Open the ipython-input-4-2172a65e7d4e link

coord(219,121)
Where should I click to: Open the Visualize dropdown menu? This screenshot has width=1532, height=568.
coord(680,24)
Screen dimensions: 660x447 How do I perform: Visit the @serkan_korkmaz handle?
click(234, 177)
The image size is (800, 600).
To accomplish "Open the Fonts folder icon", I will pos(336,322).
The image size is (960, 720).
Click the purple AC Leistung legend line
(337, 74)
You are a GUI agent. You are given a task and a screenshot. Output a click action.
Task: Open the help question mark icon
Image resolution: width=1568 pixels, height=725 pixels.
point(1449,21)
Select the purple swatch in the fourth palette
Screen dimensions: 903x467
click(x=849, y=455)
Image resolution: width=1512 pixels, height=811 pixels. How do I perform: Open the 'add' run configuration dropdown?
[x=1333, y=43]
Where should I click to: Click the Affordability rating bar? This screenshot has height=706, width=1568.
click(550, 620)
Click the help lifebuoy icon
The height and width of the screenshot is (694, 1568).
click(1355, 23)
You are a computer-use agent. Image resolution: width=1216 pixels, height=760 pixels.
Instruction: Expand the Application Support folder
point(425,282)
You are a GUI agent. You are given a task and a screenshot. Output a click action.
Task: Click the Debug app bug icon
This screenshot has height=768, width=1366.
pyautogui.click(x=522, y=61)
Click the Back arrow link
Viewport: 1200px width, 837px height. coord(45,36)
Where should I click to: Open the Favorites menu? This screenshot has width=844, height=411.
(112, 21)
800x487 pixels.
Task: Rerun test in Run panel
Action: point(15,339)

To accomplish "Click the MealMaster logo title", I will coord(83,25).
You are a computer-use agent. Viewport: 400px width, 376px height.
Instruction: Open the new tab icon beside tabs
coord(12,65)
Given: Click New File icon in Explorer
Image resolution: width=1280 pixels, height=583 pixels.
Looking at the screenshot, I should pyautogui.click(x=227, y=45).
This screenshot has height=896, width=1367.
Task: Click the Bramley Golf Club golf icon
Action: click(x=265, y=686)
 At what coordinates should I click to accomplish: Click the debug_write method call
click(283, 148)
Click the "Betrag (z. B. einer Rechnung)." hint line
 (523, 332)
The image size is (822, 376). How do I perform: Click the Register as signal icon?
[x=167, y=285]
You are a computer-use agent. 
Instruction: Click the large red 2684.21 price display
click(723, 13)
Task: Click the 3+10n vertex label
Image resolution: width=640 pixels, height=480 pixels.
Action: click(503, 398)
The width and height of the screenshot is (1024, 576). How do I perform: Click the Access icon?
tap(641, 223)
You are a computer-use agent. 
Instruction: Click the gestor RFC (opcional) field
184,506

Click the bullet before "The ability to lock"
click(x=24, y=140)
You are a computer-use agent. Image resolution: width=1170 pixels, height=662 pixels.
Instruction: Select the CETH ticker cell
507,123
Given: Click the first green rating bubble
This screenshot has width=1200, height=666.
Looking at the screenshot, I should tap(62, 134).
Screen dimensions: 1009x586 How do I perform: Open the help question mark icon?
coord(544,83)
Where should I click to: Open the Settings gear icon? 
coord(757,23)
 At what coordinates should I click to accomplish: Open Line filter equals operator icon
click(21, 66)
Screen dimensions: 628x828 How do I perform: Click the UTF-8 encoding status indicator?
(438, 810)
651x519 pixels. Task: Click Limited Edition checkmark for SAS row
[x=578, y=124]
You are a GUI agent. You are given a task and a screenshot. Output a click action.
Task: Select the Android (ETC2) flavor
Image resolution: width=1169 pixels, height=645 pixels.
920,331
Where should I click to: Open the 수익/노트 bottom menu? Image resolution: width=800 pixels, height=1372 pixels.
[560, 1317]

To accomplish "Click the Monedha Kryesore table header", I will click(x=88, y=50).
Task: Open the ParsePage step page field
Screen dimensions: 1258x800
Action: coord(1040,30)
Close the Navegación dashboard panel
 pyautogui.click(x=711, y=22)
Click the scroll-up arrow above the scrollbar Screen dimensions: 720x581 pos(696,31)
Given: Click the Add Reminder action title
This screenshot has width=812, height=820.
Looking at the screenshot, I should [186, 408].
.....
Line by line, repeat the material precisely.

OUTPUT:
Open the ipython-input-4-2172a65e7d4e link

coord(219,121)
Where should I click to: Open the Visualize dropdown menu? This screenshot has width=1532, height=568.
coord(680,24)
Screen dimensions: 660x447 How do I perform: Visit the @serkan_korkmaz handle?
click(234, 177)
The image size is (800, 600).
To accomplish "Open the Fonts folder icon", I will pos(336,322).
The image size is (960, 720).
Click the purple AC Leistung legend line
(337, 74)
You are a GUI agent. You are given a task and a screenshot. Output a click action.
Task: Open the help question mark icon
Image resolution: width=1568 pixels, height=725 pixels.
point(1449,21)
Select the purple swatch in the fourth palette
Screen dimensions: 903x467
click(x=849, y=455)
Image resolution: width=1512 pixels, height=811 pixels. How do I perform: Open the 'add' run configuration dropdown?
[x=1333, y=43]
Where should I click to: Click the Affordability rating bar? This screenshot has height=706, width=1568.
click(550, 620)
Click the help lifebuoy icon
The height and width of the screenshot is (694, 1568).
click(1355, 23)
You are a computer-use agent. Image resolution: width=1216 pixels, height=760 pixels.
Instruction: Expand the Application Support folder
point(425,282)
You are a GUI agent. You are given a task and a screenshot. Output a click action.
Task: Click the Debug app bug icon
This screenshot has height=768, width=1366.
pyautogui.click(x=522, y=61)
Click the Back arrow link
Viewport: 1200px width, 837px height. coord(45,36)
Where should I click to: Open the Favorites menu? This screenshot has width=844, height=411.
(112, 21)
800x487 pixels.
Task: Rerun test in Run panel
Action: point(15,339)

To accomplish "Click the MealMaster logo title", I will coord(83,25).
You are a computer-use agent. Viewport: 400px width, 376px height.
Instruction: Open the new tab icon beside tabs
coord(12,65)
Given: Click New File icon in Explorer
Image resolution: width=1280 pixels, height=583 pixels.
Looking at the screenshot, I should pyautogui.click(x=227, y=45).
This screenshot has height=896, width=1367.
Task: Click the Bramley Golf Club golf icon
Action: click(x=265, y=686)
 At what coordinates should I click to accomplish: Click the debug_write method call
click(283, 148)
Click the "Betrag (z. B. einer Rechnung)." hint line
 (523, 332)
The image size is (822, 376). How do I perform: Click the Register as signal icon?
[x=167, y=285]
You are a computer-use agent. 
Instruction: Click the large red 2684.21 price display
click(723, 13)
Task: Click the 3+10n vertex label
Image resolution: width=640 pixels, height=480 pixels.
Action: click(503, 398)
The width and height of the screenshot is (1024, 576). How do I perform: Click the Access icon?
tap(641, 223)
You are a computer-use agent. 
Instruction: Click the gestor RFC (opcional) field
184,506

Click the bullet before "The ability to lock"
click(x=24, y=140)
You are a computer-use agent. Image resolution: width=1170 pixels, height=662 pixels.
Instruction: Select the CETH ticker cell
507,123
Given: Click the first green rating bubble
This screenshot has width=1200, height=666.
Looking at the screenshot, I should tap(62, 134).
Screen dimensions: 1009x586 How do I perform: Open the help question mark icon?
coord(544,83)
Where should I click to: Open the Settings gear icon? 
coord(757,23)
 At what coordinates should I click to accomplish: Open Line filter equals operator icon
click(21, 66)
Screen dimensions: 628x828 How do I perform: Click the UTF-8 encoding status indicator?
(438, 810)
651x519 pixels. Task: Click Limited Edition checkmark for SAS row
[x=578, y=124]
You are a GUI agent. You are given a task and a screenshot. Output a click action.
Task: Select the Android (ETC2) flavor
Image resolution: width=1169 pixels, height=645 pixels.
920,331
Where should I click to: Open the 수익/노트 bottom menu? Image resolution: width=800 pixels, height=1372 pixels.
[560, 1317]

To accomplish "Click the Monedha Kryesore table header", I will click(x=88, y=50).
Task: Open the ParsePage step page field
Screen dimensions: 1258x800
Action: coord(1040,30)
Close the Navegación dashboard panel
 pyautogui.click(x=711, y=22)
Click the scroll-up arrow above the scrollbar Screen dimensions: 720x581 pos(696,31)
Given: Click the Add Reminder action title
This screenshot has width=812, height=820.
Looking at the screenshot, I should [186, 408].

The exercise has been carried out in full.